Chet Baker descubrió sus habilidades musicales en las bandas militares, pero rápidamente conoció el éxito al tocar con grandes músicos como Stan Getz, Gerry Mulligan o incluso Charlie Parker. Por demás atractivo, su estilo musical -que podríamos calificar de "cool jazz", aunque esa denominación me parece demasiado ajena para mi dialecto argentinizado- reflejaba su elegancia y belleza, cualidades que yo misma insisto en resaltar al tratarse de Baker en particular. Sin embargo, no sólo su aspecto es interesante, también lo es su personalidad. Baker, adicto a la heroína desde la década del 50, llegó al punto de vender sus instrumentos para satisfacer sus hábitos, siendo deportado numerosas veces de los diversos sitios donde se asentaba, y contando en su prontuario numerosas peleas callejeras que lentamente, a la par de las drogas, iban arruinando su "semblante perfecto" de galán; semblante que terminó de arruinarse, sí señores, al caer de la ventana de un hotel en 1988. (Es decir, Chet Baker no fue tan piola como Frank Sinatra, si vale la comparación por lo menos en este aspecto de mantener el "look").

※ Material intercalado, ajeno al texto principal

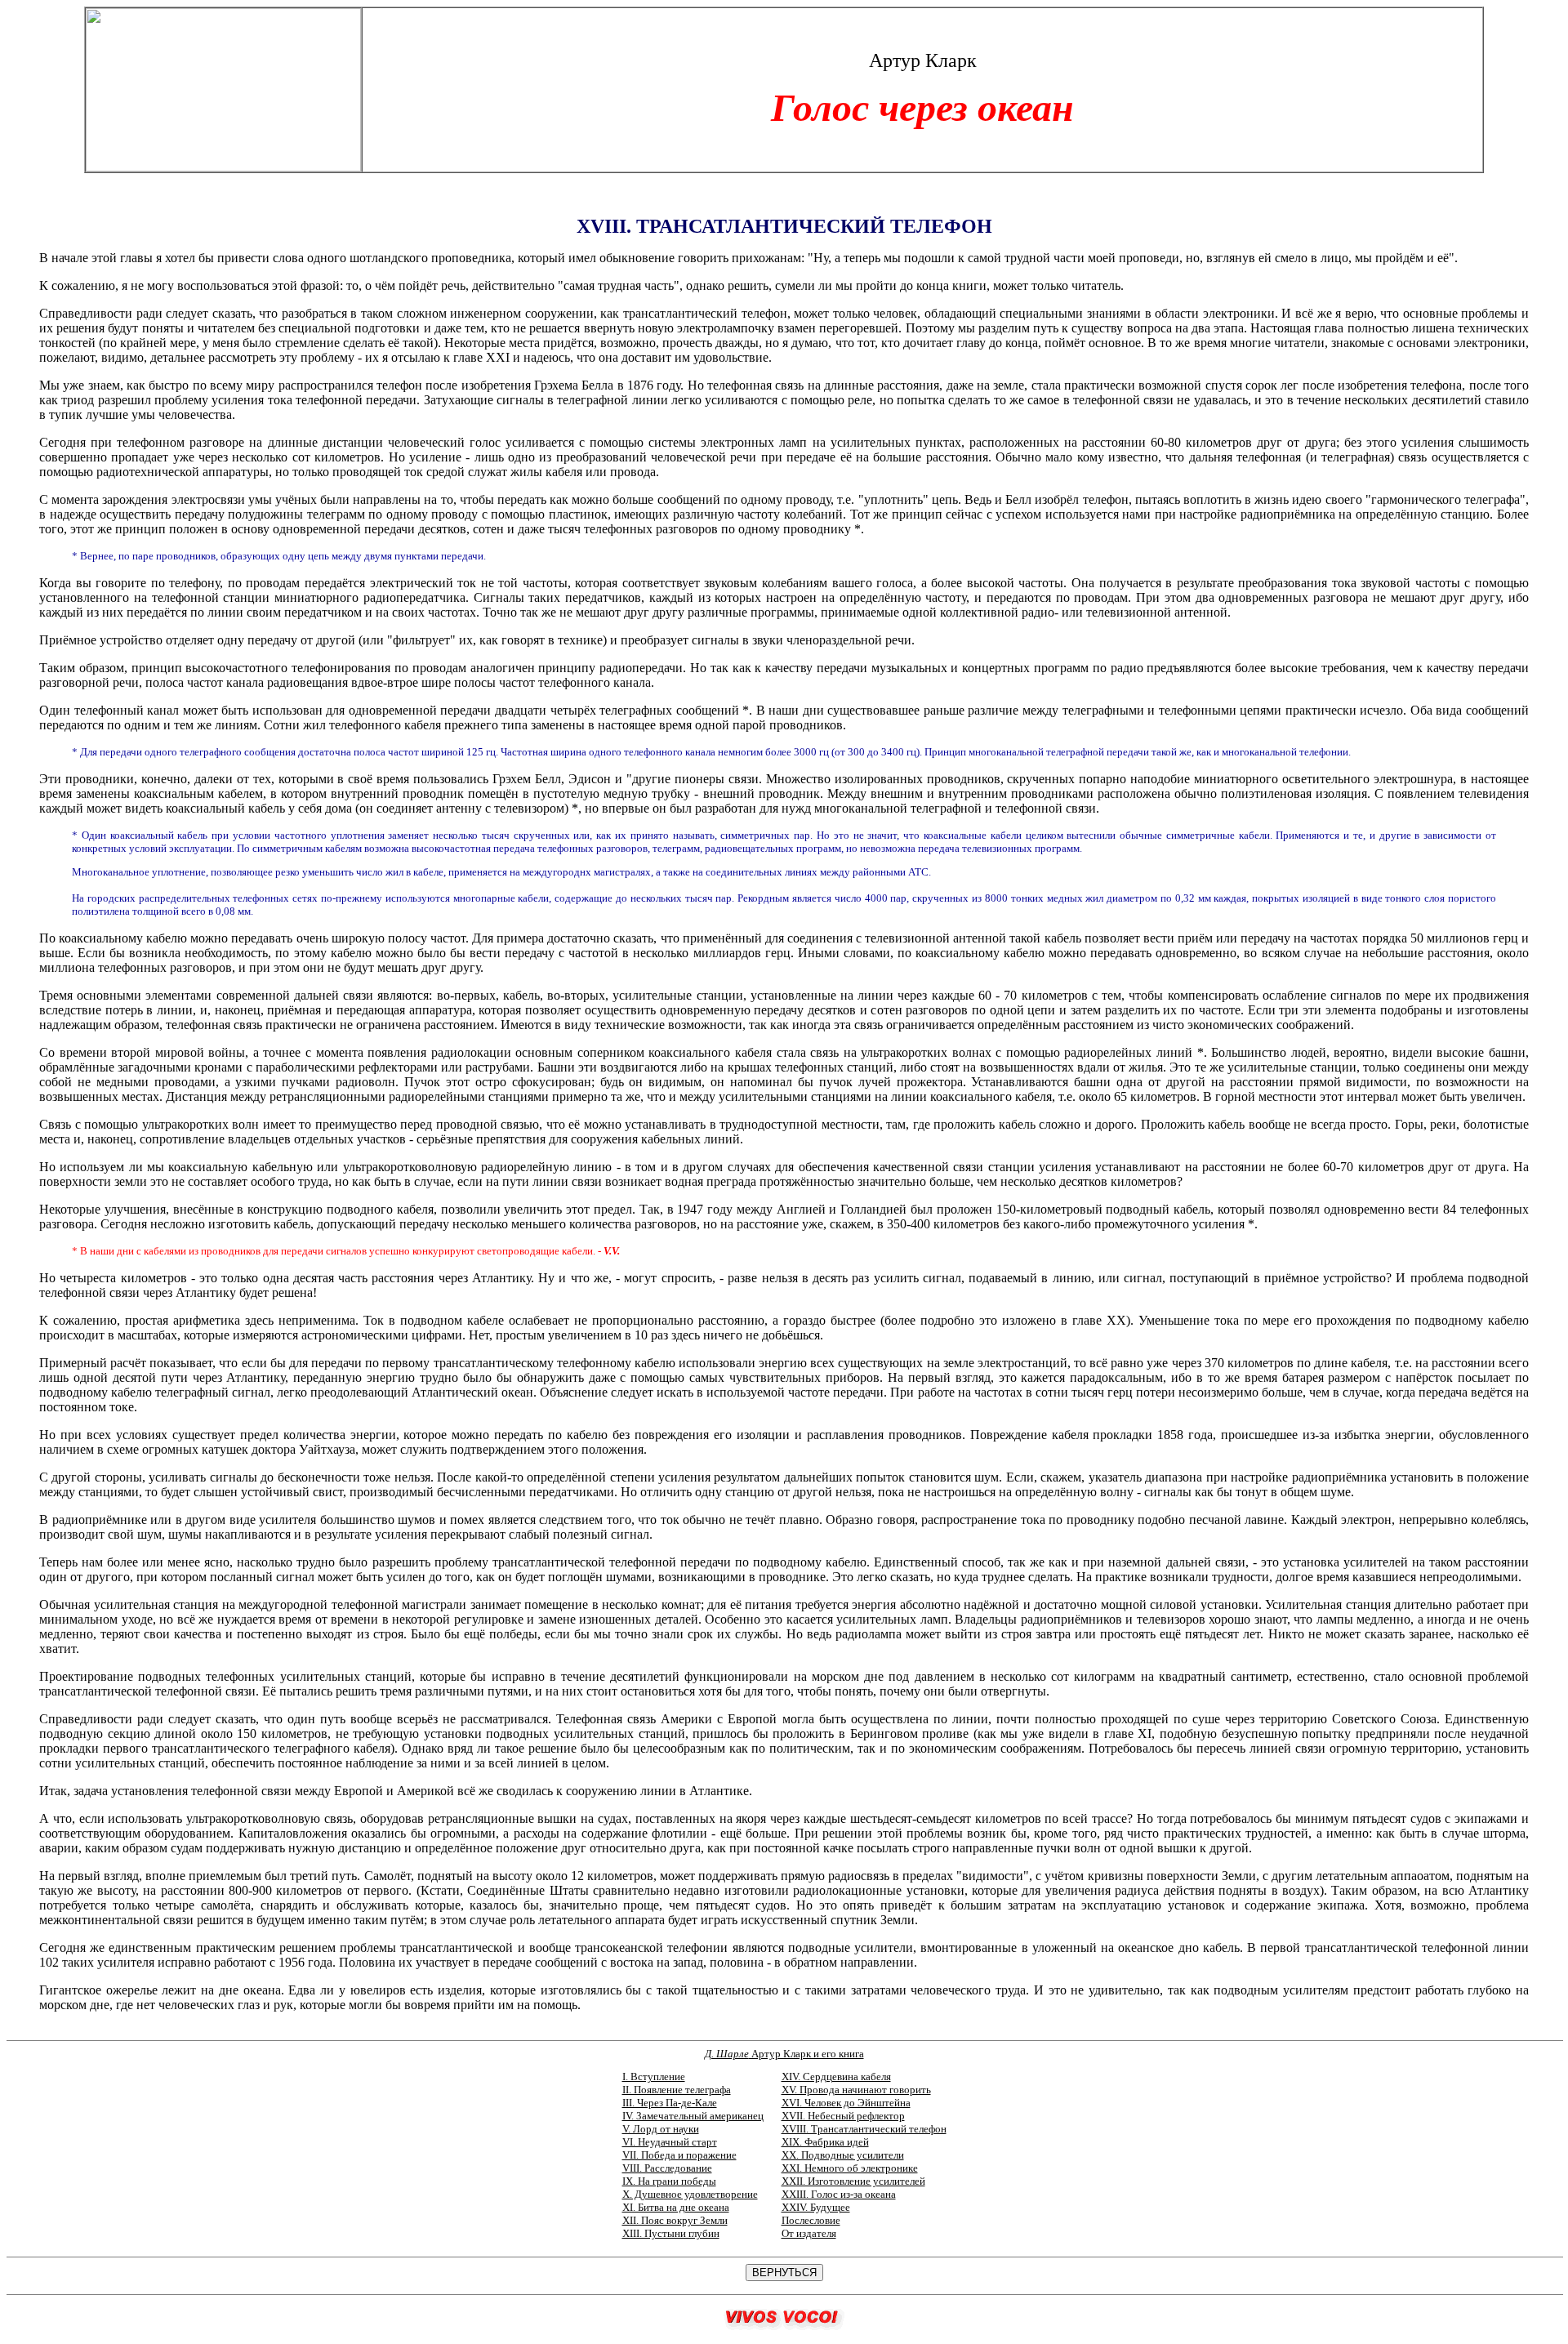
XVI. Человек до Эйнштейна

Lo cierto es que el combo Baker de trompeta, más drogas, más voz suave, invitan a uno a sentarse, tomarse alguna buena copa y escucharlo tranquilamente (recomiendo ampliamente sus baladas, de voz desgarrada y aguda, de un sentimentalismo bastante atrapante, como por ejemplo Almost Blue). Mejor -siempre- por la tarde, y con tiempo para entrar en ese pequeño lapsus de placer sin interrupciones telefónicas, paseos de perro o delivery que toca el timbre. Hay de todo un poco: lo instrumental, lo cantado. Ustedes eligen.
Quedan así, como siempre digo, invitados a participar del "efecto Baker", estado que intentaremos ir descubriendo en la nueva sección jazzera de Blues Medley. Disfruten.